The great thing about having a repository of mental models that you can rely on is that when you’re faced with tough choices or complex issues, you can resolve them more easily.
To make traction on a particular problem you only need to sort through your toolkit for an appropriate item and apply it.
As a personal example, when it comes to managing negative feelings I heavily rely on Stoicism as I discuss in How to Think Like a Stoic. These principles act as mental models that I use to help ease back into a more logical way of thinking when my emotions are out of control.
One way that you can go about building your repository of mental models is by assessing all of the different themes in your wheel of life and reflecting on some of the common challenges that tend to come up in each area.
Then, actively seek out ideas or tactics that you believe could be applied to these situations.

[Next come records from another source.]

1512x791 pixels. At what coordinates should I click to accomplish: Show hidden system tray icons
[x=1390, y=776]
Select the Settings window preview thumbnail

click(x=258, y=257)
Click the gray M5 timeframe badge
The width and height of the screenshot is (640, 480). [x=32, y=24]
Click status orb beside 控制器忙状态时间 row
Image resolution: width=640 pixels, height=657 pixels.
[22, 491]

I typically pull my mental models from philosophy, psychology, and business books such as “The Art of the Good Life” by Rolf Dobelli. Books like these, with well-researched personal growth and professional development strategies, can be a rich source of ideas.
Rely on your intuition
Humans have a conscious and unconscious mind as I touch on in “How to Overcome Procrastination by Embracing It.”

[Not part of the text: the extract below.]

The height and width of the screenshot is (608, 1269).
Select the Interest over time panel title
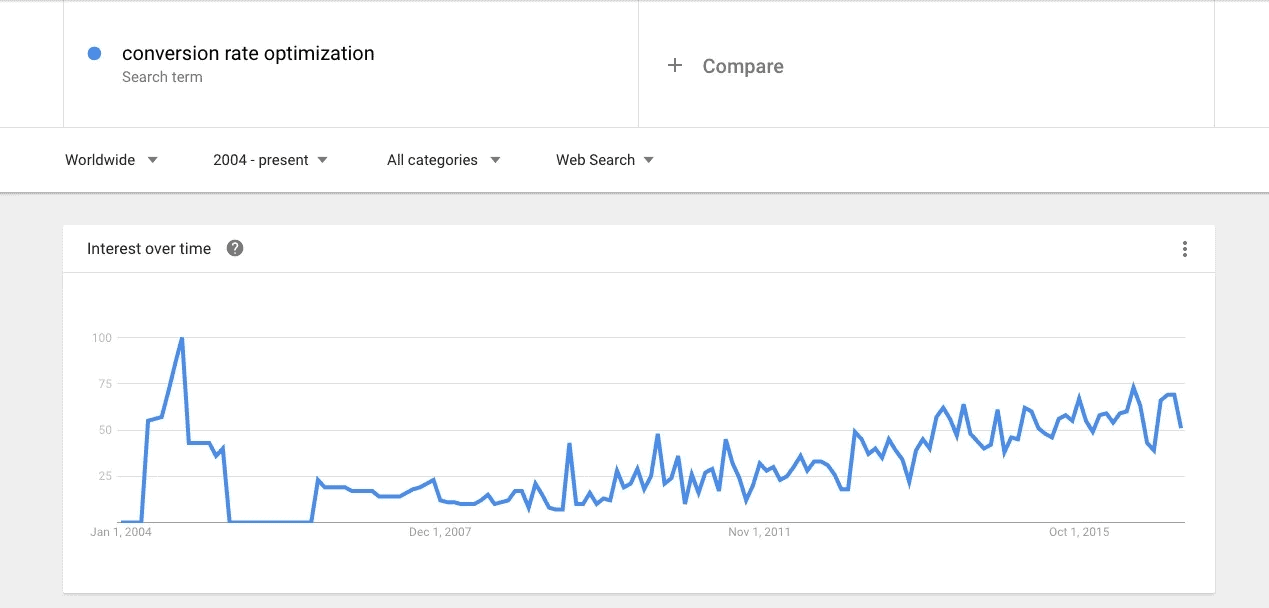point(148,248)
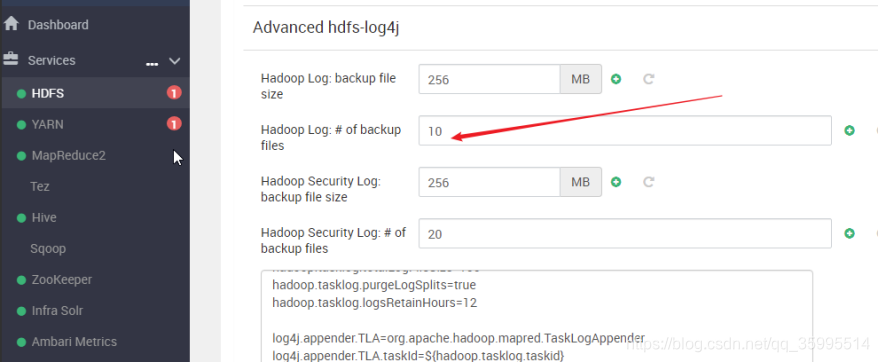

Your conscious mind is the thinking you’re aware that you’re doing, and is more rational and calculating. It also takes up quite a bit of your mental capacity when you’re working, making decisions, and actively solving problems, for example.
The unconscious mind is a bit of an enigma and scientists are still trying to figure out exactly how it works. What is known is that it chugs along in the background, processing and logging all of your life experiences then retrieving them when they can be useful in the present moment. It typically exerts control via your emotions.

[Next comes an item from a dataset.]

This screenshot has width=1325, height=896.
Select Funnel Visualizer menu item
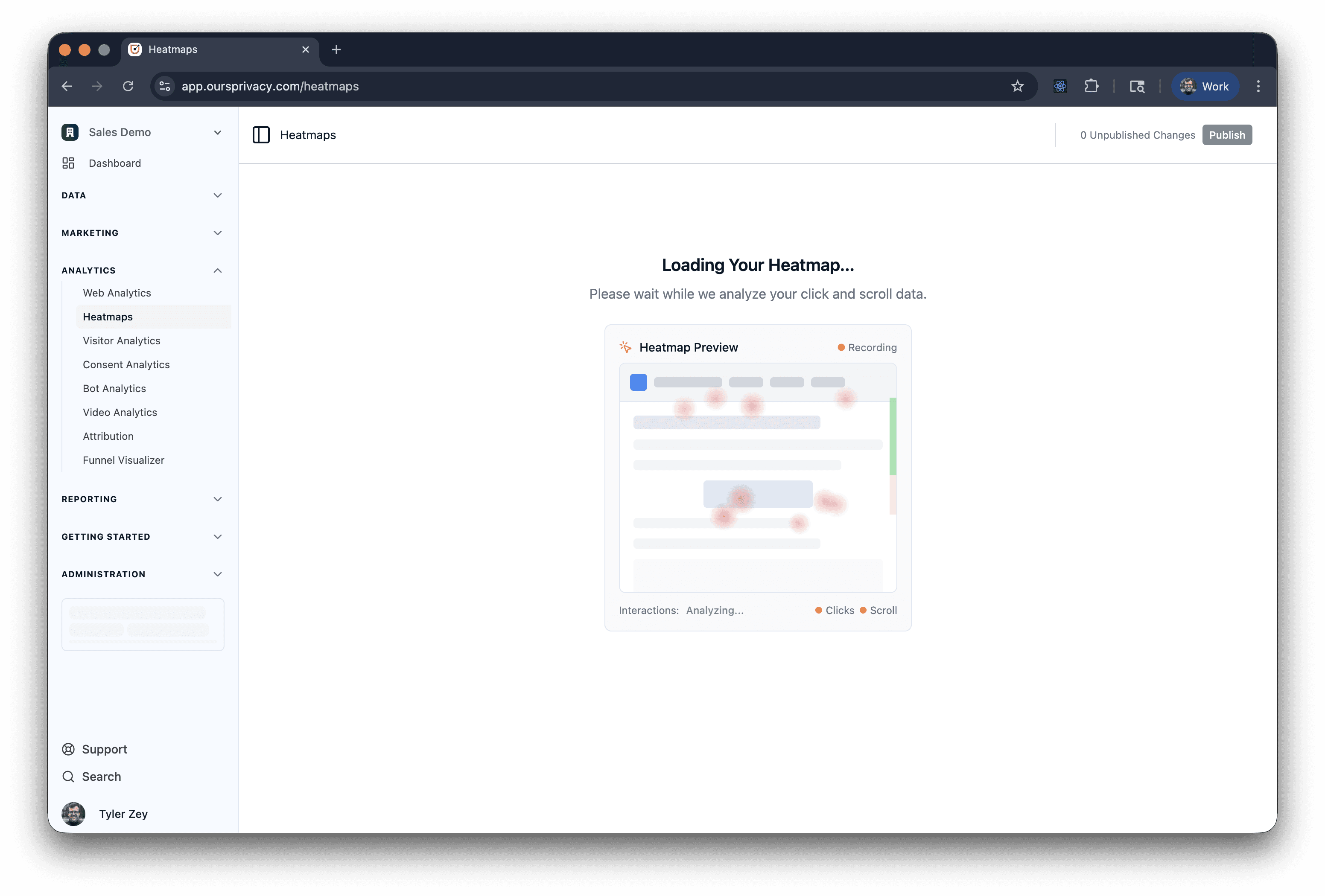coord(123,460)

Both the conscious and unconscious mind have their pros and cons, and both can lead to positive and negative decisions. But both are necessary for your ability to survive and thrive.
If you find that you overly rely on calculating thought, you may want to consider trusting your intuition more.
When you trust your intuition, you relieve your conscious mind of the overwhelming burden of decision-making. This allows you to make decisions quicker and with a stronger sense of conviction.
Experiment with asceticism
Asceticism and minimalism are on the opposite spectrum of simple living and these words should not be used interchangeably as I address in Minimalism is not Asceticism.
However, if you are looking for ways to practice more extreme forms of self-denial then you can selectively borrow from aesthetic practices and see how it works for you.
This experimental phase doesn’t mean you suddenly need to become a monk, but it may mean you try out a seven day silent retreat. It doesn’t mean that you need to give away all of your clothes, but it may mean that you choose not to shop for three months.
If you desire to test the bounds of your willpower or are curious about the benefits of extreme deprivation, there are a range of activities you can engage in over the short-term to get a sense of this lifestyle, such as:
- Fasting — going without food
- Abstinence — going without intimacy
- Sobriety — going without alcohol
- Altruism — giving up significant resources (time, money) for others
- Sustainability — drastically reducing your environmental footprint
- Pilgrimage — going on a spiritual (or moral) expedition
Many believe this level of self-discipline leads to profound enlightenment. These activities are acceptable to engage in so long as you understand what you are doing and why you are doing it — and don’t foresee negative effects on your physical, psychological, or mental well-being.
Your simplicity journey is your own and it doesn’t take exceptional effort to live with intention. Nevertheless, I wrote this article for a handful of readers who specifically expressed interest in going beyond the basics.
I believe advanced minimalism is a noble pursuit if doing so is driven by your own desire for personal improvement versus blindly following unreasonable simple living fads.